De acordo com o website Today, do canal NBC, há formas mais eficazes de prender o chapéu-de-sol à areia e evitar este tipo de incidentes.
A primeira orientação passa por enterrar o suporte com um movimento de balanço, da frente para trás, em vez de o pressionar diretamente para baixo. A técnica permite compactar melhor a areia em torno da estrutura.
Inclinar contra o vento: o gesto que faz a diferença
Depois de o suporte estar bem colocado, o passo seguinte é abrir o chapéu e incliná-lo na direção contrária à do vento. Segundo a mesma fonte, esta posição aumenta a estabilidade e dificulta que o vento levante a estrutura.
É aconselhável acompanhar a mudança da direção do vento ao longo do dia e ajustar a inclinação do chapéu sempre que necessário. Este detalhe, muitas vezes ignorado, pode ser decisivo.
Um suporte para o suporte: um reforço que pesa pouco
Outra recomendação mencionada pelo Today passa pelo uso de um suporte adicional, geralmente em plástico, que se encontra à venda em várias superfícies comerciais. Esta base adicional confere uma maior fixação ao chapéu-de-sol e ajuda a prevenir deslocações.
Mesmo com todas as precauções, os especialistas aconselham sempre atenção redobrada em dias de vento mais forte. Em alguns casos, a melhor solução pode ser mesmo recolher temporariamente o equipamento.
O sol: um aliado e um risco
Para lá dos cuidados com o chapéu-de-sol, importa lembrar os efeitos da exposição solar. Segundo o portal Lusíadas Saúde, o sol desempenha funções importantes no organismo humano, como a estimulação da produção de Vitamina D3, fundamental para o metabolismo do cálcio e a saúde óssea.
Além disso, a radiação solar moderada pode beneficiar pessoas com algumas doenças de pele, como a psoríase, a acne ligeira ou a dermite seborreica, e ainda exercer um efeito antidepressivo, pela ação sobre determinadas hormonas relacionadas com o bem-estar.
Quando o excesso se torna um problema
Por outro lado, a exposição solar em excesso traz riscos.
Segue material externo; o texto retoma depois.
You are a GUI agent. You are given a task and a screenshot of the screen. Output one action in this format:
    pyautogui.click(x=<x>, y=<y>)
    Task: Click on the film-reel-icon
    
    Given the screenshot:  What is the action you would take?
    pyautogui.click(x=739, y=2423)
A curto prazo podem surgir queimaduras graves, sobretudo em crianças, com risco de insolação ou desidratação. A mesma fonte sublinha ainda que o sol pode ter efeitos imunodepressores e favorecer o reaparecimento de herpes labial.
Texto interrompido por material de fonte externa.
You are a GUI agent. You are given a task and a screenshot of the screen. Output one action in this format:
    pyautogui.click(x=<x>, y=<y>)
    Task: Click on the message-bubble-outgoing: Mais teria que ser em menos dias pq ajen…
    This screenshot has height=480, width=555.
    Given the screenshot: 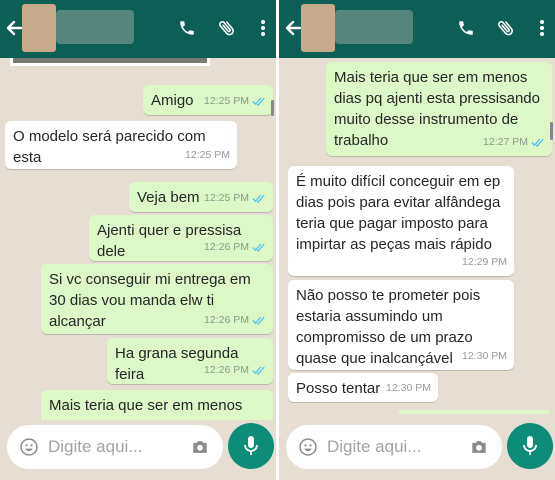 What is the action you would take?
    pyautogui.click(x=439, y=109)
No médio prazo, o sol provoca o envelhecimento precoce da pele, com perda de elasticidade e surgimento de rugas ou manchas. A longo prazo os riscos são ainda maiores, incluindo o aparecimento de vários tipos de cancro cutâneo.
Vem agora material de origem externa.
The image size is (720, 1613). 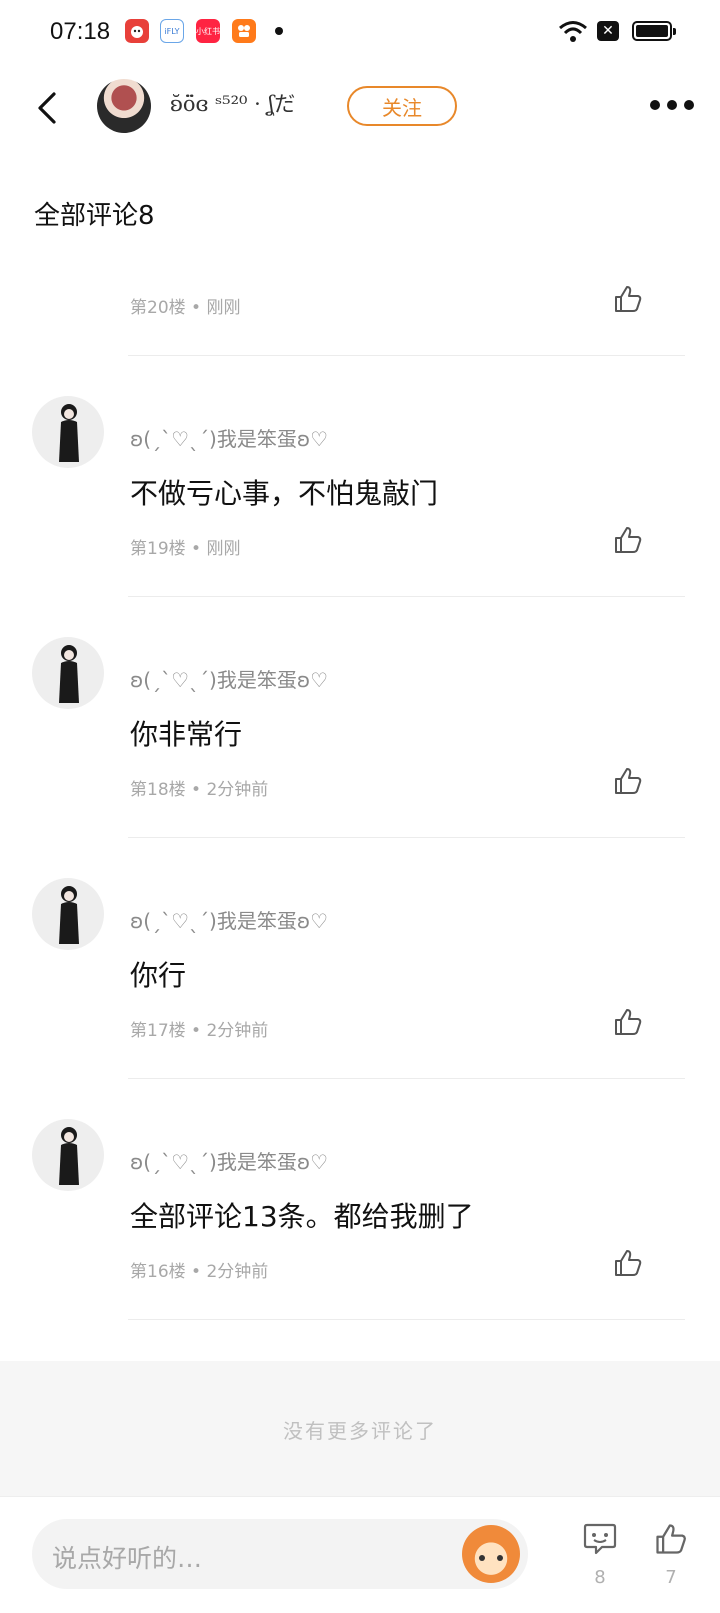 I want to click on iflytek-app-icon: iFLY, so click(x=172, y=31).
Vestuário com proteção primária
De acordo com o Lusíadas Saúde, o vestuário é o melhor protetor contra os efeitos nocivos do sol. Mesmo com chapéu-de-sol e protetores solares, o uso de roupas apropriadas continua a ser essencial, assim como evitar a exposição nas horas de maior intensidade.
Prática segura e sombra inteligente
Colocar o chapéu-de-sol de forma correta é apenas uma parte da equação. Saber escolher o local certo na praia, preferir zonas com alguma barreira natural ao vento e estar atento às alterações climatéricas ao longo do dia são cuidados complementares que reduzem o risco de acidentes.
Nos dias de praia, a segurança começa na preparação. Um gesto simples como fixar bem o chapéu-de-sol pode evitar sustos, garantir sombra constante e tornar o tempo à beira-mar mais tranquilo para todos.